▸ THE TASKS
1: Transcribe word for word the part of the post on Unity plugins for playback below that opens with the words containing "When jumping into" and closes with "can easily control.".
2: Using the post on Unity plugins for playback below, answer yes or no to each statement and quote the words that decide it: (a) the writer has already explored the full Cinema Suite; (b) Sprite Factory turns png sequences into sprite animations; (c) Text Mesh Pro gives control over individual characters.

▸ PASSAGE

──────

Posts filed under Development

Useful Unity Asset Store Plugins for Playback


One of the deciding factors for my choice to move to Unity for feature film playback work was the seemingly endless amounts of plugins available in the Unity Asset store.  Anytime I have a technical challenge on set, 9 times out of 10 I can find a tool on the asset store to solve it.

Here are 3 plugins on the asset store that stand out in my mind that I found were extremely helpful for building interactive playback UI graphics:

Cinema Director, Cinema Suite Inc

Coming from a motion graphic animation background using tools like Adobe After Effects,  I started looking for a timeline based animation tool.  Cinema Director ended up being my timeline tool of choice.  I love the fact that besides just animating standard values like position, rotation, and scale, you have the ability to call functions at points along the timeline as well.  

Food dispenser UI in the movie Passengers animated in Unity with Cinema Director

Because they have great video tutorials and documentation on using their API, I was able to fairly quickly integrate custom code which allowed me to jump around in a non-linear fashion.  I have yet to dive into their full Cinema Suite, but I can see where I could have use for Cinema Pro Cams and Cinema Themes in the near future.

Sprite Factory, Guavaman Enterprises

When jumping into using a game engine like Unity for motion graphics work, one of the big hurdles is playing animated image sequences.  Most playback graphic workflows involve rendering animations as video files or image sequences to be played interactively.  So, having to build sprite sheets and sprite animations is a foreign concept.  

Sprite Factory used to create sprite animation in the pod screens in the movie Passengers

Sprite Factory gives you an easy interface for importing and converting png sequences into sprite animations that you can easily control.  

Text Mesh Pro, Stephan Bouchard

So much of what playback graphics is about is helping to tell the story based on computer displayed story point text.  Whether that is a hacker getting an Access Denied screen or a teenager getting a break-up text from her boyfriend, text is very important in playback, and the quality of the text becomes really important when the director wants to shoot a close-up of the screen.  

Using Text Mesh Pro in animated screen graphics for the movie Passengers

If you want sharp, scalable text that not only looks amazing but also gives you the ability to add texture, outlines, and drop shadows, then Text Mesh Pro is the best tool for the job.  It also allows you the control on the individual character level.

Glyph editor for adjusting individual glyphs of a font

Glyph editor for adjusting individual glyphs of a font

I had a font given to me to use in a graphic that had a couple of characters that had bad spacing issues and I was able to fix it right in Text Mesh Pro.

──────

▸ DATA EXTRACT
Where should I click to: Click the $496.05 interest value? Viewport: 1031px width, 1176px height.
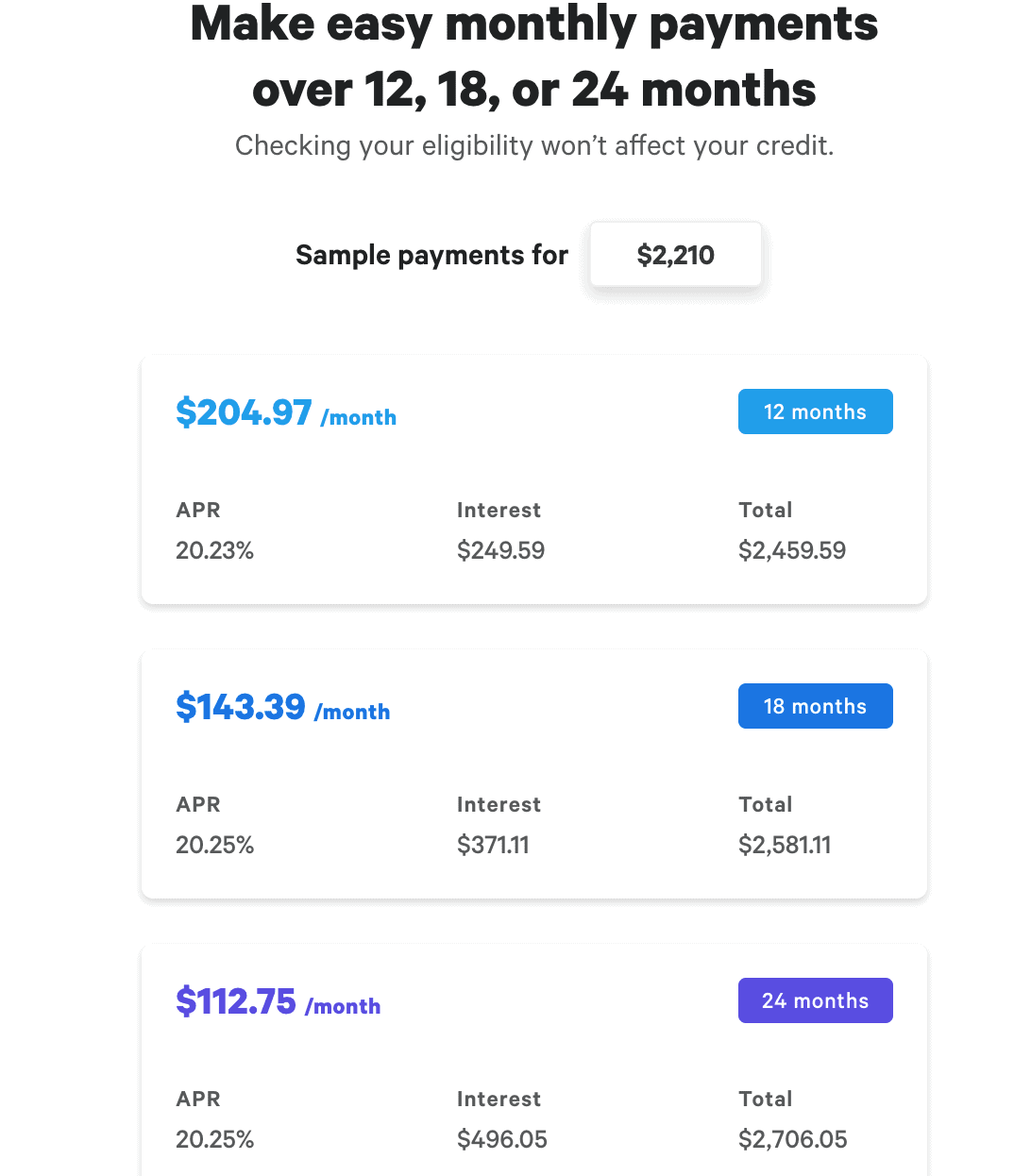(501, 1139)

──────

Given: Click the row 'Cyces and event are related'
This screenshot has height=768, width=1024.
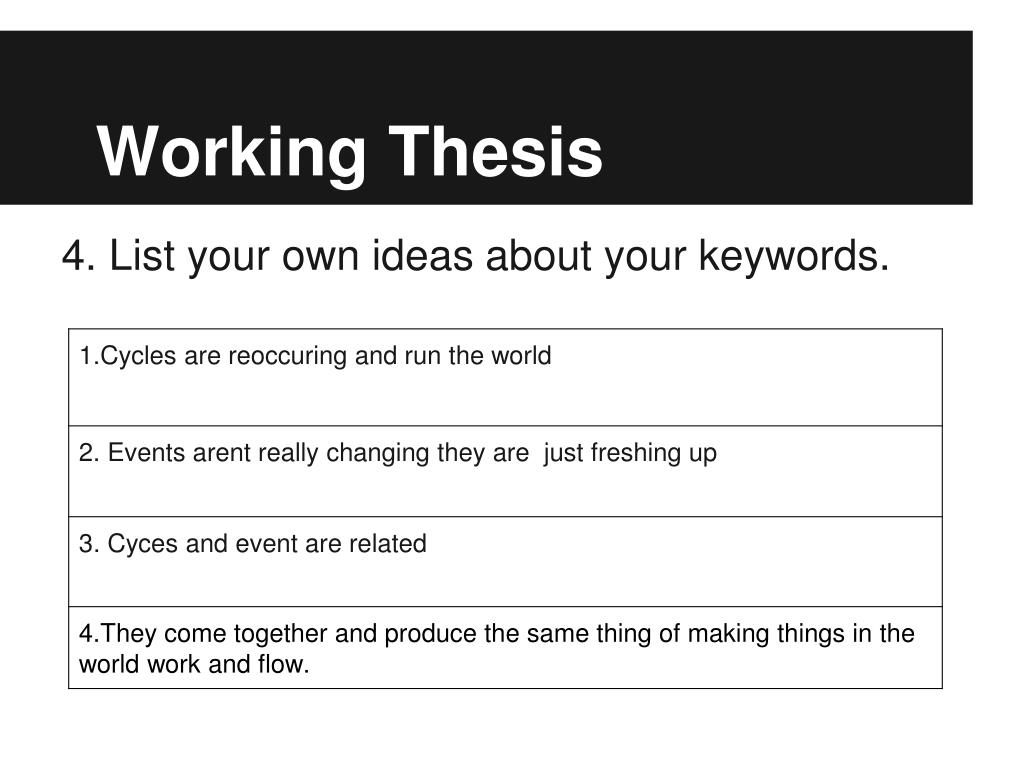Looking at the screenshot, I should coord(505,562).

──────

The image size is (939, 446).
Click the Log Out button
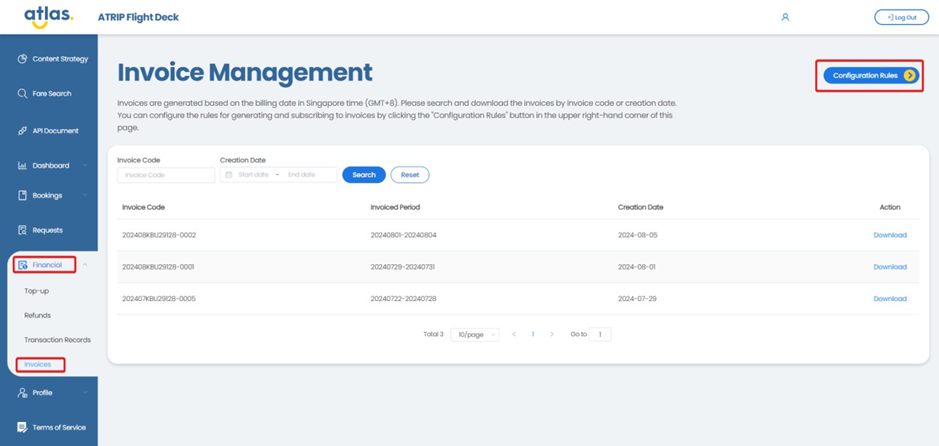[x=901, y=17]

──────

▸ EXERCISE RESPONSES
1:
When jumping into using a game engine like Unity for motion graphics work, one of the big hurdles is playing animated image sequences.  Most playback graphic workflows involve rendering animations as video files or image sequences to be played interactively.  So, having to build sprite sheets and sprite animations is a foreign concept.  

Sprite Factory used to create sprite animation in the pod screens in the movie Passengers

Sprite Factory gives you an easy interface for importing and converting png sequences into sprite animations that you can easily control.

2:
(a) No: "I have yet to dive into their full Cinema Suite"
(b) Yes: "Sprite Factory gives you an easy interface for importing and converting png sequences into sprite animations that you can easily control."
(c) Yes: "It also allows you the control on the individual character level."